Observance of the season of Lent can vary greatly from person to person. It may involve fasting from food in order to reflect on God’s provision or abstaining from social media in order to make more time for prayer and Scripture. Alternatively, observing Lent may mean committing to volunteer at a local food pantry or reading a book that is spiritually formative. Whether you choose to fast, adopt a new spiritual habit, or something else altogether, Lenten practices should specifically address areas that will help nurture and grow our faith.
Yet, even as God guides each of us to personal Lenten practices, we must remember that we embark on the journey of Lent together as the family of God. We confess and receive forgiveness together. We lift one another up and guide each other toward faithfulness. Together, we walk with Jesus into death so that we can find true life through His resurrection.
A Witness of Grace
The season of Lent is a vital part of our Christian calendar, because it gives us a specific time to ask, “What are we living for?” Every year, Lent invites us to recognize the ways that we, as individuals and as the Church, have lived for ourselves rather than for God; for this world rather than for God’s Kingdom. By remembering the cost of our sin, we recognize our desperate need for God’s grace.
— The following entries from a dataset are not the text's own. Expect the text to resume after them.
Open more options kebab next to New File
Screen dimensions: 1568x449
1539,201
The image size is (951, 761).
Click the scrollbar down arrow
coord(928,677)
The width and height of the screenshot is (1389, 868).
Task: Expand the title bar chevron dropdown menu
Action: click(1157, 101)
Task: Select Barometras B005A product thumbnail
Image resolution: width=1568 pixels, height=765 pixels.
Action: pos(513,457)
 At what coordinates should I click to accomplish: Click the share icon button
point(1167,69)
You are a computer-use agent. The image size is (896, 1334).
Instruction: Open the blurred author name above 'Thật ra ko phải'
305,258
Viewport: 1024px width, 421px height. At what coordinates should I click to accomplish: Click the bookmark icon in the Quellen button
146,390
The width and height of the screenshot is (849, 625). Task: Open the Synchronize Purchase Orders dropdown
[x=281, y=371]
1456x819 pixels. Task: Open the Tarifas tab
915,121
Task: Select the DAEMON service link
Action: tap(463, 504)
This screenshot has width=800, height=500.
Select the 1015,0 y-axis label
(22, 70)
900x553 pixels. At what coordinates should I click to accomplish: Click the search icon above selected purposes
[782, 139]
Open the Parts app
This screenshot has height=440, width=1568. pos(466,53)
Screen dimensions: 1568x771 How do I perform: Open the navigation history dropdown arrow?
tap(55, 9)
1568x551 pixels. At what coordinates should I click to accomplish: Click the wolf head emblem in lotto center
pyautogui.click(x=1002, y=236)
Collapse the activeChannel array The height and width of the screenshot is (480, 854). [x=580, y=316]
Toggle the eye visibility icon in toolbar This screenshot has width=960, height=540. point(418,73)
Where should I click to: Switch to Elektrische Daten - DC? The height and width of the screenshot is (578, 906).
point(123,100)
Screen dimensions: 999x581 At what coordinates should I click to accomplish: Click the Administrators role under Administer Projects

By simplifying our lives, we emphasize that our priority is following Jesus.
As we entrust ourselves more and more to Christ, God uses us to point others toward His Kingdom.
Even though my friend struggled to articulate why he had ashes on his forehead all those years ago, I still remember that he was willing to be marked by his faith. Lent reminds us to live as people marked by the grace and love of Christ. By choosing to live differently than the world around us, we declare that our hope rests firmly in the One who has rescued and redeemed us.
May the Triune God who created us from dust use the unique season of Lent to transform us more and more into ambassadors of Christ’s love and grace for our world.
Travis Caldeira is the pastor of community life at Trinity Church of the Nazarene in Lompoc, California, USA.